SYDNEY - Papua New Guinea Thursday welcomed Indonesian President Joko Widodo's plan to join a Melanesian intergovernment group, calling it a historic move that will improve relations with the ethnic population in Papua.

The move came days after Widodo lifted decades-old reporting restrictions for foreign journalists in Papua and ordered the release of a group of political prisoners in the insurgency-hit province.

"This will be historic and a new level of engagement and opportunity for economic and cultural relations with more than 11 million Melanesians in Indonesia," PNG Prime Minister Peter O'Neill said during a trip to Sydney.

The Indonesian leader visited PNG earlier this week.

O'Neill said his nation had "no visibility of what is happening in West Papua", so the Indonesian application to join the Melanesian Spearhead Group was "very important".

"I think it is a major step by any Indonesian president to allow this process to begin and I think we should take advantage of it and continue the dialogue with them and see where it goes," he added.

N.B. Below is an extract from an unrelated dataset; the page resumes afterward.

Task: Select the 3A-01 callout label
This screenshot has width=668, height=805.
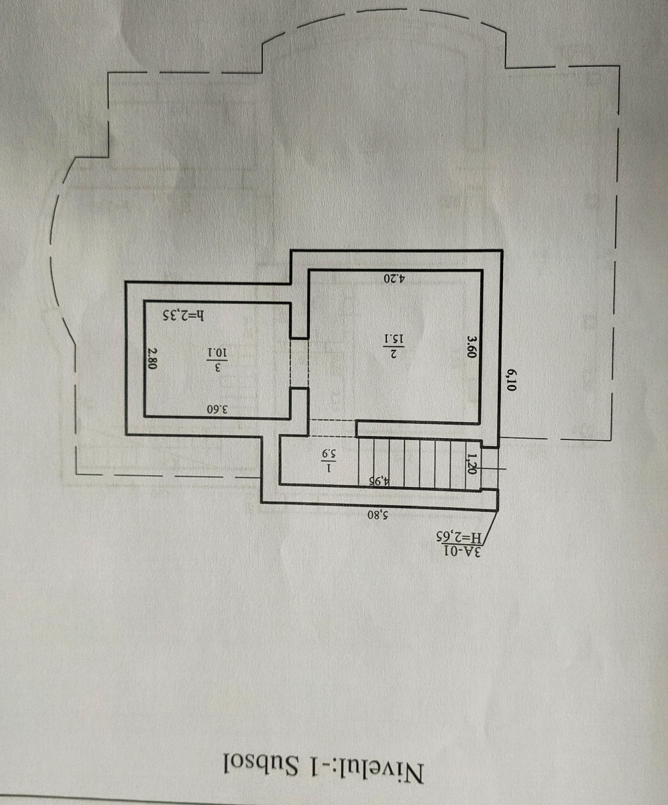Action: click(463, 551)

The Melanesian Spearhead Group has Fiji, Papua New Guinea, Solomon Islands, Vanuatu and the French overseas territory of New Caledonia's independence movement FLNKS as members.

It was formed in 1986 to support the decolonisation process and help regional liberation groups, but has since evolved into a regional body discussing trade and security issues.

Widodo's move to remove reporting restrictions in Papua is seen as a sign he is easing the tight grip that Jakarta has long kept on the mineral-rich province, where poorly armed fighters have for years fought a low-level insurgency against the central government.

Widodo has taken a keen interest in Papua, pledging to improve livelihoods in the heavily-militarised area which lags behind other parts of Indonesia in terms of development.

Five political prisoners convicted over a 2003 raid on an Indonesian military weapons arsenal were granted clemency by Widodo.

There are still regular bouts of violence in Papua, where insurgents are fighting on behalf of the mostly ethnic Melanesian population.

Jakarta took control of Papua, which forms half of the island of New Guinea, in 1963 from former colonial power the Netherlands.